Edinburgh-based solicitor, Daniel Donaldson, has established “Trams Inquiry” a campaign to push for a public inquiry into the Edinburgh Trams Project.
He says the campaign is using social media to provide members of the public with an outlet for their grievances concerning maladministration and lack of transparency concerning the Edinburgh Trams Project.
An online petition has also been launched through campaigning platform, Change.org to demand that Alex Salmond, First Minister of Scotland, honour his promise to order a public inquiry.
The petition can also be accessed through www.tramsinquiry.org.uk
Although no longer practising Thirty-three year old Donaldson formerly worked at Scottish Courts Services, then set up his own legal company which is now dormant. He is currently writing a thesis.
Within twenty four hours of launch, the petition had attracted over one hundred signatures and he aims to attract 10,000 or more in total.
Donaldson said:- “The Edinburgh trams project has now become an important human rights issue for a number of reasons . First, Governance and Oversight. The project lacked accountability, suffered from maladministration, poor financial management, was fraught with delays and lengthy contract disputes. No one disagrees with this. Second, Financial Trade – Offs.
“While Edinburgh continued to bankroll the trams project without the appropriate oversight, the City was also pushing through cuts to essential public services to balance the books. How is it possible to cut and spend simultaneously?

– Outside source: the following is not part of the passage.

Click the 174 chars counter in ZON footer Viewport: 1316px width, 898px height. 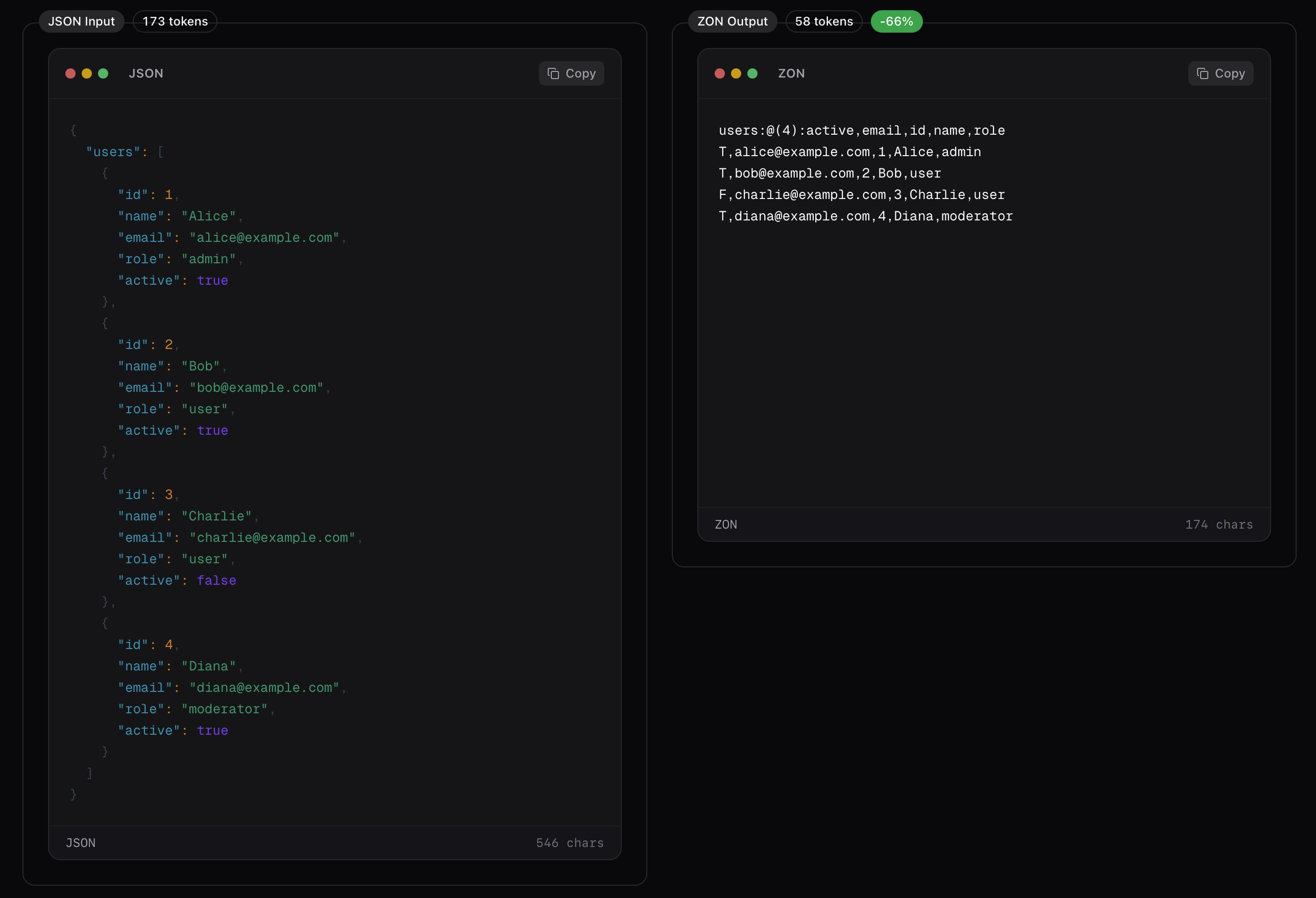pos(1218,525)
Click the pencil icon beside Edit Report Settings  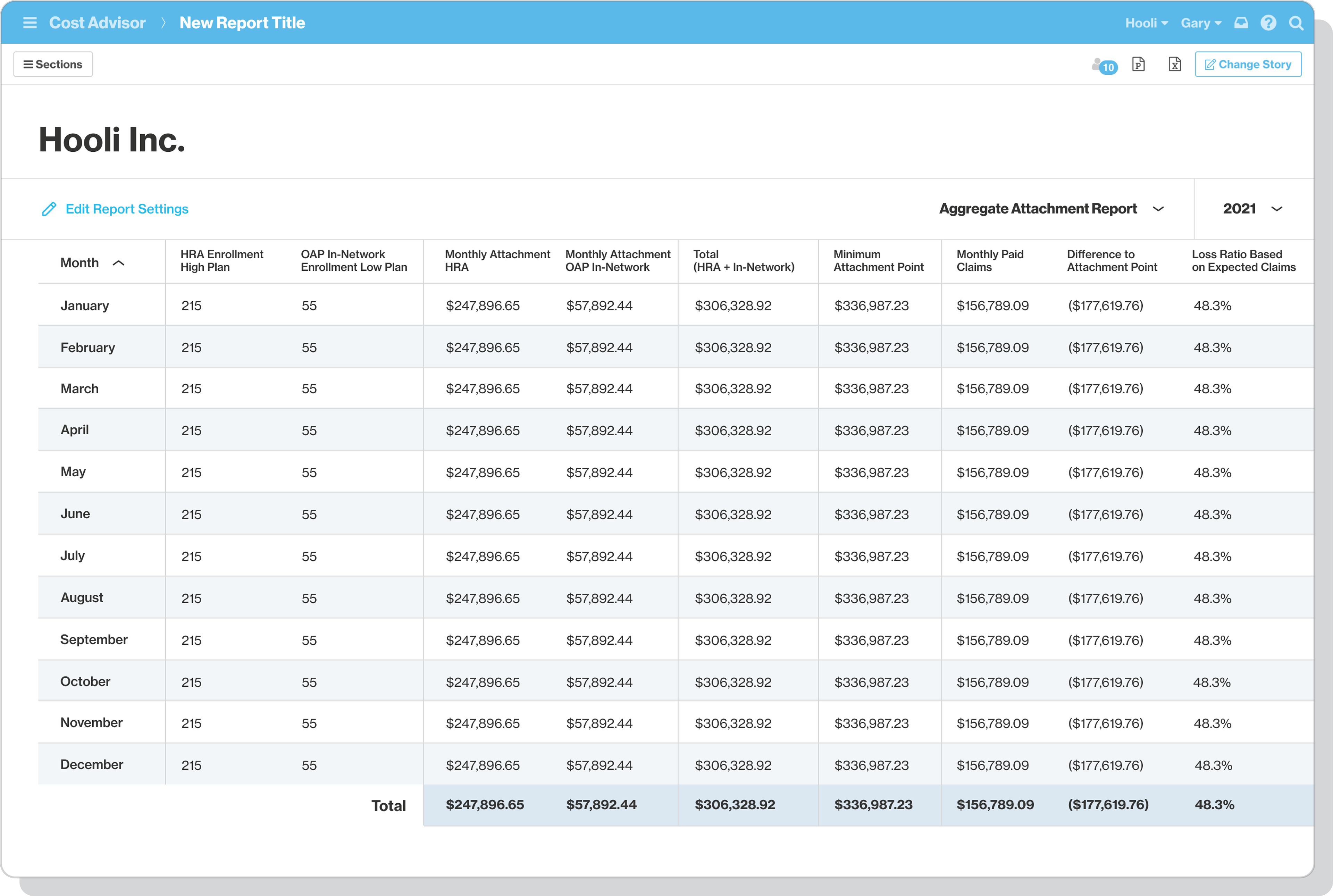coord(49,209)
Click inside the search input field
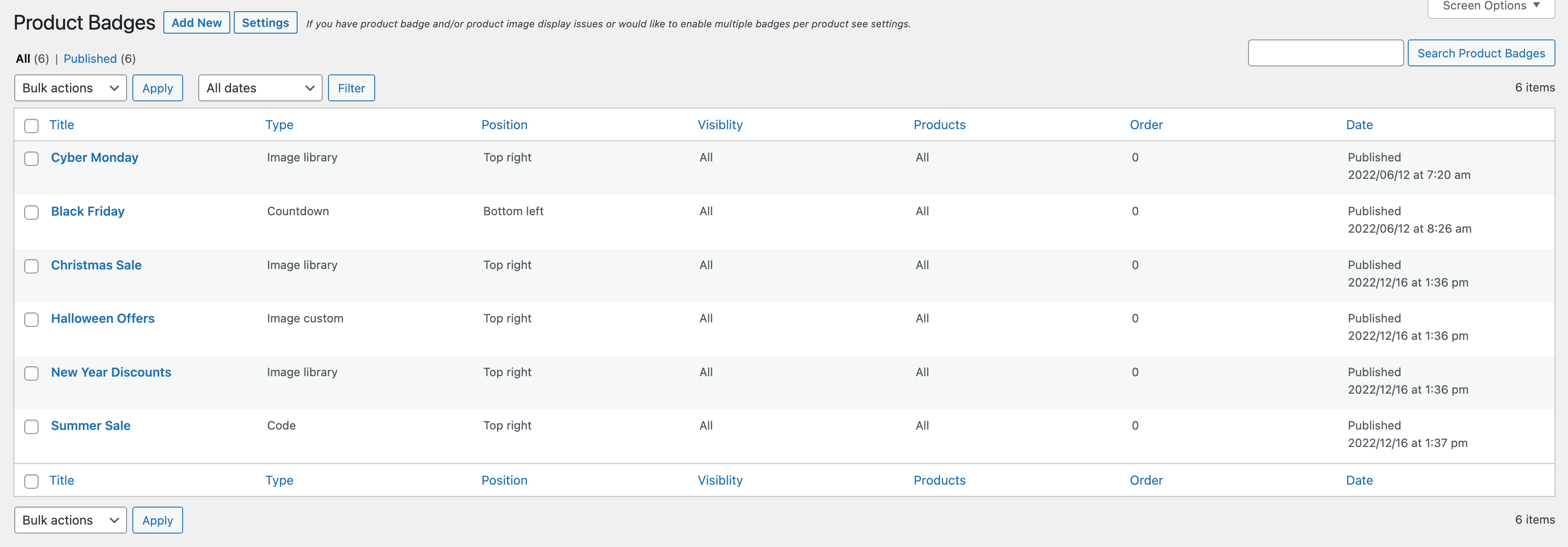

“The building of an Edinburgh Tram is no consolation to those who have or will have to endure a retraction to their support services in future.
“Third, Economic Justice. This is in addition to the six year period where the beauty of the City was ruined, turning the city centre, Leith and peripheral areas into one massive building site.”
“Leith has had a particularly raw deal, because after enduring what seemed like endless road closures, utility realignments and road works, there is no tram to show for it. Alex Salmond described a public inquiry as an “excellent thing to do”.
“This sentiment was also reflected by the Transport Minister, Keith Brown MSP, who stated in writing, that the Scottish Government was committed to a public inquiry as soon as the circumstances were right.
“The Trams launch today. The time and circumstances are right. If a public inquiry is an “excellent thing” then get on an arrange it. There is overwhelming public interest in an inquiry.
“The £776Million budget works out at around £1800 for every resident in Edinburgh. It is clear that lessons have to be learned from the Edinburgh trams project, lest history repeats itself. Most importantly, Edinburgh is entitled to a voice having endured the delays, hardships, building works and cuts to essential services. An inquiry would give that voice, restore public confidence and some limited closure for the aggrieved.”
When The Edinburgh Reporter interviewed Transport Minister Keith Brown MSP yesterday he confirmed that he will be holding meetings shortly with the council leader to discuss any public enquiry.